**PROBLEM REQUIREMENTS:**
Retype the whole listing that follows, with nothing added or left out.

**INPUT DATA:**

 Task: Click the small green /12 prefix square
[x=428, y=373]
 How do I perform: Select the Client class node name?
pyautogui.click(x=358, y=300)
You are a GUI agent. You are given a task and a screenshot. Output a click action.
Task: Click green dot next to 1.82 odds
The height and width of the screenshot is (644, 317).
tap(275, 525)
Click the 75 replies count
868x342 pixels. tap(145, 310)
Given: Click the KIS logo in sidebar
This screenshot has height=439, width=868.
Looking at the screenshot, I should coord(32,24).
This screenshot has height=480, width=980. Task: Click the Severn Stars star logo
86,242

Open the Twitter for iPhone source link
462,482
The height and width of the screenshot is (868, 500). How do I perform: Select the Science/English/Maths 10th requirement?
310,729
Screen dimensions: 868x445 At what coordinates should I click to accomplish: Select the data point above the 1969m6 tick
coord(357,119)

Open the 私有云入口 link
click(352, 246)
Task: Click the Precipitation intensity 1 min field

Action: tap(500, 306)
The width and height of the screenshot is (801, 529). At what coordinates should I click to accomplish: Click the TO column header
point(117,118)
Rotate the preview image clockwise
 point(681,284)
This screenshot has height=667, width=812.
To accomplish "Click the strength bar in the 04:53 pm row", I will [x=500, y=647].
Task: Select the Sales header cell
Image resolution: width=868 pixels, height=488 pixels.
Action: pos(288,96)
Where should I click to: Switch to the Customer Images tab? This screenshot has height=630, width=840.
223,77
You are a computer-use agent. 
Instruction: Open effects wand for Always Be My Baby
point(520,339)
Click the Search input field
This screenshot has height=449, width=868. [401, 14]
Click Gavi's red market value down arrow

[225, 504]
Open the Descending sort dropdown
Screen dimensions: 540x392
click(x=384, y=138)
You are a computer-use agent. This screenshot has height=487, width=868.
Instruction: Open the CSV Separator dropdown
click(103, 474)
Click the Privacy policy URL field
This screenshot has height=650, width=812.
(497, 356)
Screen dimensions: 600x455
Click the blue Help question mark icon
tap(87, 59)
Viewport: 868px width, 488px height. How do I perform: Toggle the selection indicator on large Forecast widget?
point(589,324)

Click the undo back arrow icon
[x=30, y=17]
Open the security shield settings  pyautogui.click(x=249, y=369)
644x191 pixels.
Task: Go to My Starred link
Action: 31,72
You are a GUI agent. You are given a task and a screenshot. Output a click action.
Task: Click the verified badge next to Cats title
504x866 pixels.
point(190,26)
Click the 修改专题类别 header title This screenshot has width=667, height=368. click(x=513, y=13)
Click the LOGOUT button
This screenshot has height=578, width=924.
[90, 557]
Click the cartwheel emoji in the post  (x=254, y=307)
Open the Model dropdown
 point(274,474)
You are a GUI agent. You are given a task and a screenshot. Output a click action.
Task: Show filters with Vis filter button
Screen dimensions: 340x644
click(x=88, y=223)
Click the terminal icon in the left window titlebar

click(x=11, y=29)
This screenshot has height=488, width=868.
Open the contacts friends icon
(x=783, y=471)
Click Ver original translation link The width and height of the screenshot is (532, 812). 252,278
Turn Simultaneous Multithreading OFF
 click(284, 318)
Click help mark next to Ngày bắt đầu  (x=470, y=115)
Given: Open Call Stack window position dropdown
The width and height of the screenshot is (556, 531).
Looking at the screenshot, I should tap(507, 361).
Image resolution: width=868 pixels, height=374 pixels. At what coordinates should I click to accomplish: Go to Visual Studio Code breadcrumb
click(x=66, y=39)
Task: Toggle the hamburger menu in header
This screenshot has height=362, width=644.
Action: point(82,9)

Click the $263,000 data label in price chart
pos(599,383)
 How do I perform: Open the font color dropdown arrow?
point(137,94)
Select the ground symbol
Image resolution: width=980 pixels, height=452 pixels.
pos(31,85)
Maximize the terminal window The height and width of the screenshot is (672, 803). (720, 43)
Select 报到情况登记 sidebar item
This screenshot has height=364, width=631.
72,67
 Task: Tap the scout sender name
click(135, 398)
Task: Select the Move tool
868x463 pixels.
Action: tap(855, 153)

**ANSWER FOR THIS EXERCISE:**
 Task: Click the small green /12 prefix square
[x=428, y=373]
 How do I perform: Select the Client class node name?
pyautogui.click(x=358, y=300)
You are a GUI agent. You are given a task and a screenshot. Output a click action.
Task: Click green dot next to 1.82 odds
The height and width of the screenshot is (644, 317).
tap(275, 525)
Click the 75 replies count
868x342 pixels. tap(145, 310)
Given: Click the KIS logo in sidebar
This screenshot has height=439, width=868.
Looking at the screenshot, I should coord(32,24).
This screenshot has height=480, width=980. Task: Click the Severn Stars star logo
86,242

Open the Twitter for iPhone source link
462,482
The height and width of the screenshot is (868, 500). How do I perform: Select the Science/English/Maths 10th requirement?
310,729
Screen dimensions: 868x445 At what coordinates should I click to accomplish: Select the data point above the 1969m6 tick
coord(357,119)

Open the 私有云入口 link
click(352, 246)
Task: Click the Precipitation intensity 1 min field

Action: tap(500, 306)
The width and height of the screenshot is (801, 529). At what coordinates should I click to accomplish: Click the TO column header
point(117,118)
Rotate the preview image clockwise
 point(681,284)
This screenshot has height=667, width=812.
To accomplish "Click the strength bar in the 04:53 pm row", I will [x=500, y=647].
Task: Select the Sales header cell
Image resolution: width=868 pixels, height=488 pixels.
Action: pos(288,96)
Where should I click to: Switch to the Customer Images tab? This screenshot has height=630, width=840.
223,77
You are a computer-use agent. 
Instruction: Open effects wand for Always Be My Baby
point(520,339)
Click the Search input field
This screenshot has height=449, width=868. [401, 14]
Click Gavi's red market value down arrow

[225, 504]
Open the Descending sort dropdown
Screen dimensions: 540x392
click(x=384, y=138)
You are a computer-use agent. This screenshot has height=487, width=868.
Instruction: Open the CSV Separator dropdown
click(103, 474)
Click the Privacy policy URL field
This screenshot has height=650, width=812.
(497, 356)
Screen dimensions: 600x455
Click the blue Help question mark icon
tap(87, 59)
Viewport: 868px width, 488px height. How do I perform: Toggle the selection indicator on large Forecast widget?
point(589,324)

Click the undo back arrow icon
[x=30, y=17]
Open the security shield settings  pyautogui.click(x=249, y=369)
644x191 pixels.
Task: Go to My Starred link
Action: 31,72
You are a GUI agent. You are given a task and a screenshot. Output a click action.
Task: Click the verified badge next to Cats title
504x866 pixels.
point(190,26)
Click the 修改专题类别 header title This screenshot has width=667, height=368. click(x=513, y=13)
Click the LOGOUT button
This screenshot has height=578, width=924.
[90, 557]
Click the cartwheel emoji in the post  (x=254, y=307)
Open the Model dropdown
 point(274,474)
You are a GUI agent. You are given a task and a screenshot. Output a click action.
Task: Show filters with Vis filter button
Screen dimensions: 340x644
click(x=88, y=223)
Click the terminal icon in the left window titlebar

click(x=11, y=29)
This screenshot has height=488, width=868.
Open the contacts friends icon
(x=783, y=471)
Click Ver original translation link The width and height of the screenshot is (532, 812). 252,278
Turn Simultaneous Multithreading OFF
 click(284, 318)
Click help mark next to Ngày bắt đầu  (x=470, y=115)
Given: Open Call Stack window position dropdown
The width and height of the screenshot is (556, 531).
Looking at the screenshot, I should tap(507, 361).
Image resolution: width=868 pixels, height=374 pixels. At what coordinates should I click to accomplish: Go to Visual Studio Code breadcrumb
click(x=66, y=39)
Task: Toggle the hamburger menu in header
This screenshot has height=362, width=644.
Action: point(82,9)

Click the $263,000 data label in price chart
pos(599,383)
 How do I perform: Open the font color dropdown arrow?
point(137,94)
Select the ground symbol
Image resolution: width=980 pixels, height=452 pixels.
pos(31,85)
Maximize the terminal window The height and width of the screenshot is (672, 803). (720, 43)
Select 报到情况登记 sidebar item
This screenshot has height=364, width=631.
72,67
 Task: Tap the scout sender name
click(135, 398)
Task: Select the Move tool
868x463 pixels.
Action: tap(855, 153)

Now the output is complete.